I pushed my plate away. "Chocolate," I said, imitating the flat, imbecilic expression of Alfred E. Neuman. "Chocolate cures everything."

I signaled the waitress. "I'll have a hot fudge sundae," I ordered. "Two spoons."

She smiled gently and said: "Meditation might be a good alternative," but I wasn't listening. I was pleased with myself, proud that I was able to smile and enjoy the simple things like breakfast in a diner. The hot fudge sundae sat between us like a piece of art. We etched away at its sides in silence -- bliss.

I licked the last of the fudge off the back of my spoon and swallowed. For some reason, the fudge refused to go down; it stuck in my throat like a dollop of over-thick glue. I swallowed hard, and swallowed again. I must have overeaten, I thought.

Then, my throat began to tighten. The muscles of my neck twisted around my esophagus and then pulled taut like a wringed towel. Pain like barbed tentacles seared across my upper chest stretching its sinuous limbs in opposing directions: down toward my heart and up into my mouth. I pressed my hands to the tabletop as the pressure increased and spread...I was having a heart attack!

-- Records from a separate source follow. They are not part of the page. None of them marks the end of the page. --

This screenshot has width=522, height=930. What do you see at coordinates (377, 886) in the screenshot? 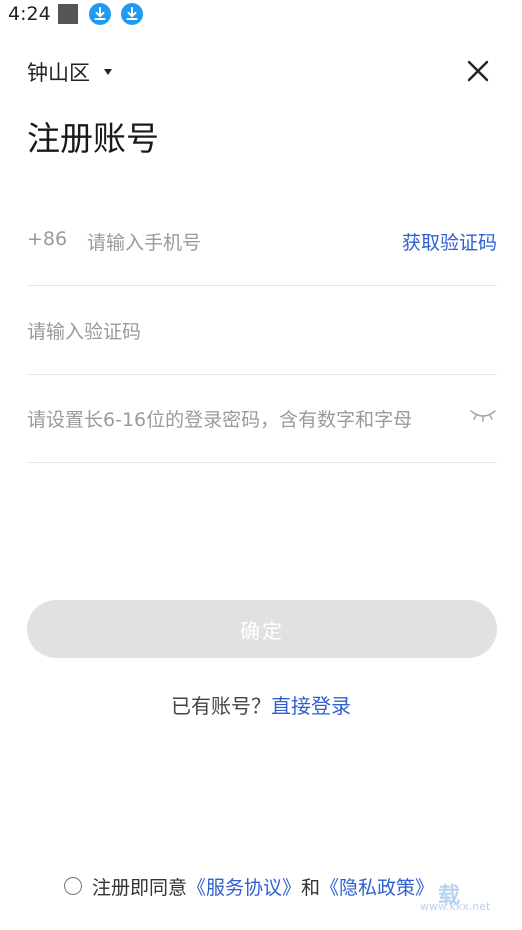
I see `privacy-policy-link: 《隐私政策》` at bounding box center [377, 886].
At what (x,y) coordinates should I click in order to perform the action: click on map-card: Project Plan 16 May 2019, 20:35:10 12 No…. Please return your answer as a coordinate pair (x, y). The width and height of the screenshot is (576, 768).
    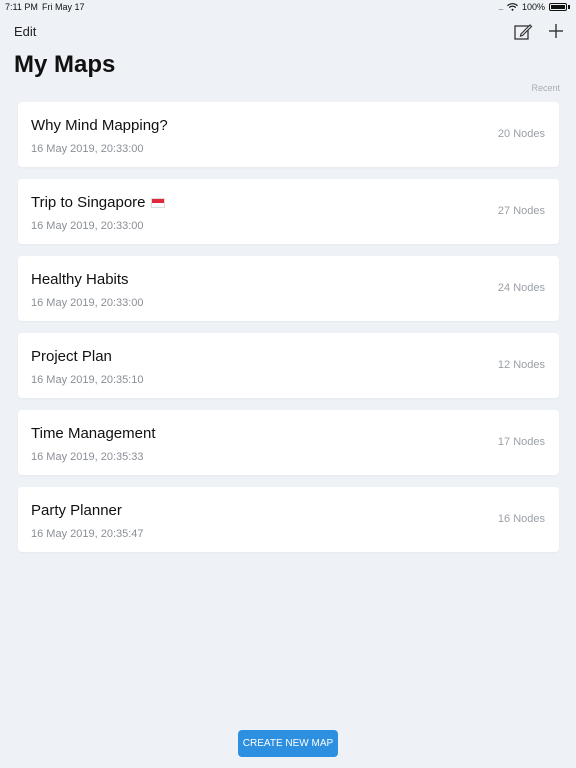
    Looking at the image, I should click on (288, 366).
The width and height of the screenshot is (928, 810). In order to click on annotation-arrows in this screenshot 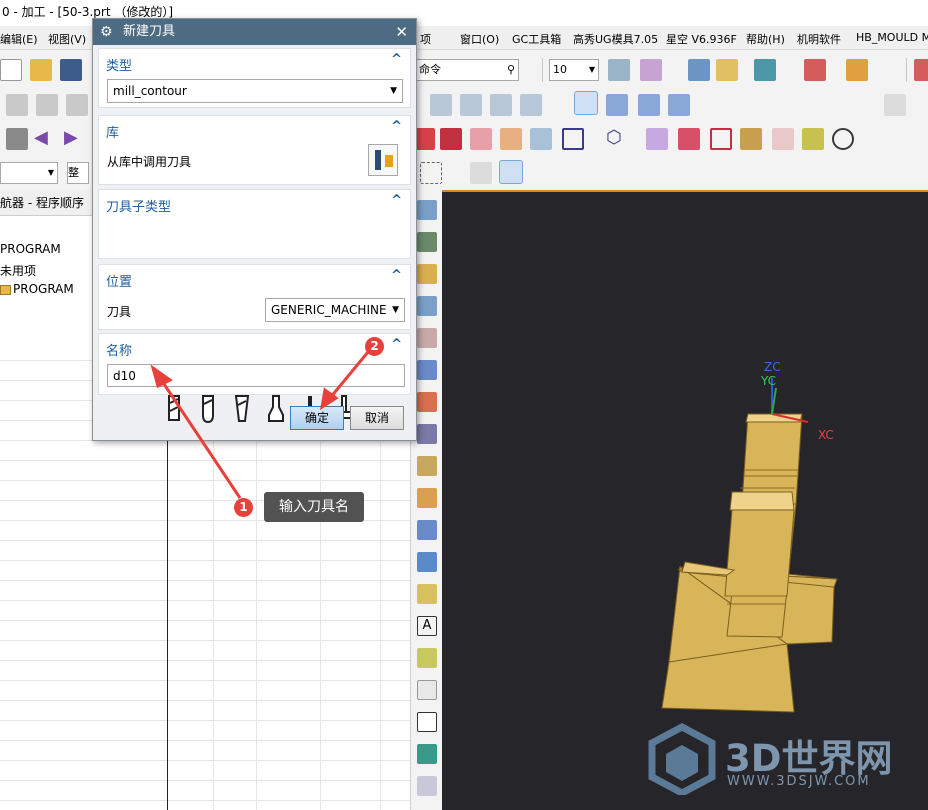, I will do `click(260, 425)`.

My friend reached for my hands. "What is it?"

I squeezed the words out. "My throat is closing in."

She turned my hands over and pressed her thumbs into my palms. "Breathe," she cooed. "It's just a spasm." She massaged my palms. "Breathe." The pain ebbed in less than a minute and I was left with fat lines of sweat itching on my neck. In the rest room, I washed my face and neck with paper towels. I was fine.

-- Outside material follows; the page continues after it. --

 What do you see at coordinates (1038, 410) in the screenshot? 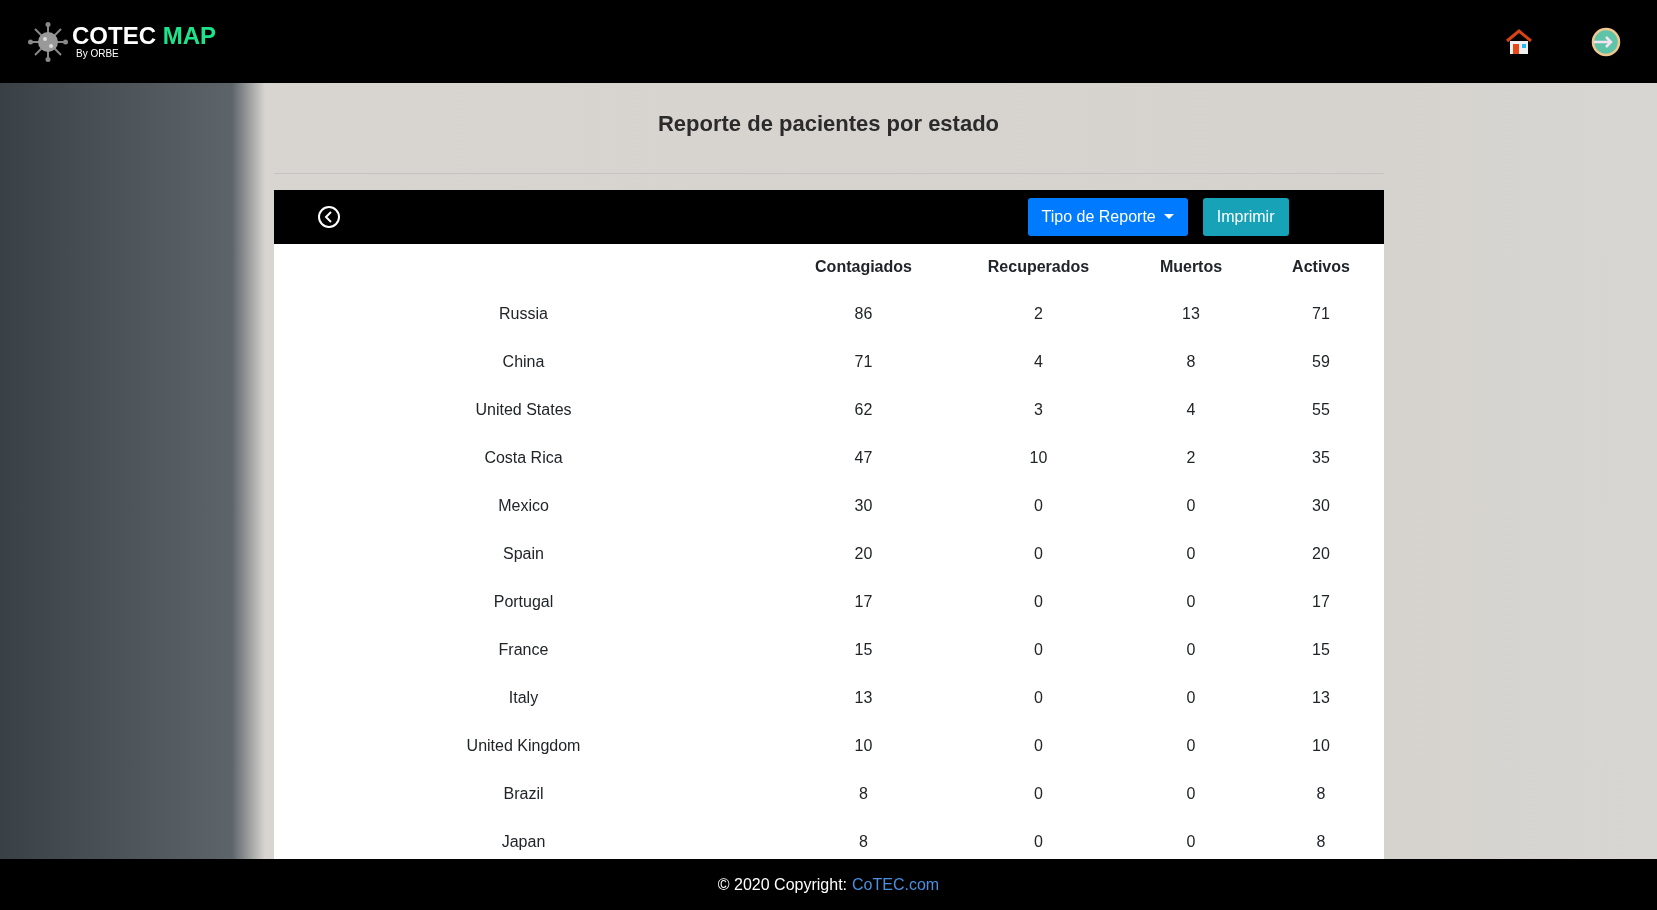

That night, as we got ready for bed, I asked my husband if he'd ever experienced an esophageal spasm. "It's a stress reaction," I explained. "I looked it up on the Internet."

"Spasm?" He asked. "I don't spasm. I only have manly stress symptoms."

"Oh really?" I watched him tear open a ThermaCare Heat Wrap and secure it around his midsection. "What, exactly, is a manly symptom?"

"Pinched nerves. Constipation. Torn ligaments. Big things." He snorted decongestant spray up each nostril. Since his father's funeral a month ago, he'd battled a relentless cold. "And anyway," he added, "I'm not stressed."

He shook a bottle of calamine lotion and handed me a Q-Tip. "You ready?" He stood in front of me and held up his arm. I sat on the toilet seat, opened the calamine lotion and began to paint his shingles blisters with a thick coating of pink paste. While I painted, he explained: "You have to put things out of your mind," he said. "Focus on tasks, activities, projects. That's how you deal with stress."

He used the hair dryer to dry the wide patches of pink. "How does that look?"

"Like you're a cotton candy leper," I replied. I brushed my hair, noting how many strands fell into the sink. "Maybe we should try meditation before we go to sleep," I suggested.

"Nah," he said, settling into bed. "There's no time to meditate. We need to fall asleep right away. I'll be up at 2 am., 4 a.m. and probably again at 5:30 a.m."

I put in my ear plugs, inserted my anti-molar-grinding dental device and turned out the light. Stress? What stress?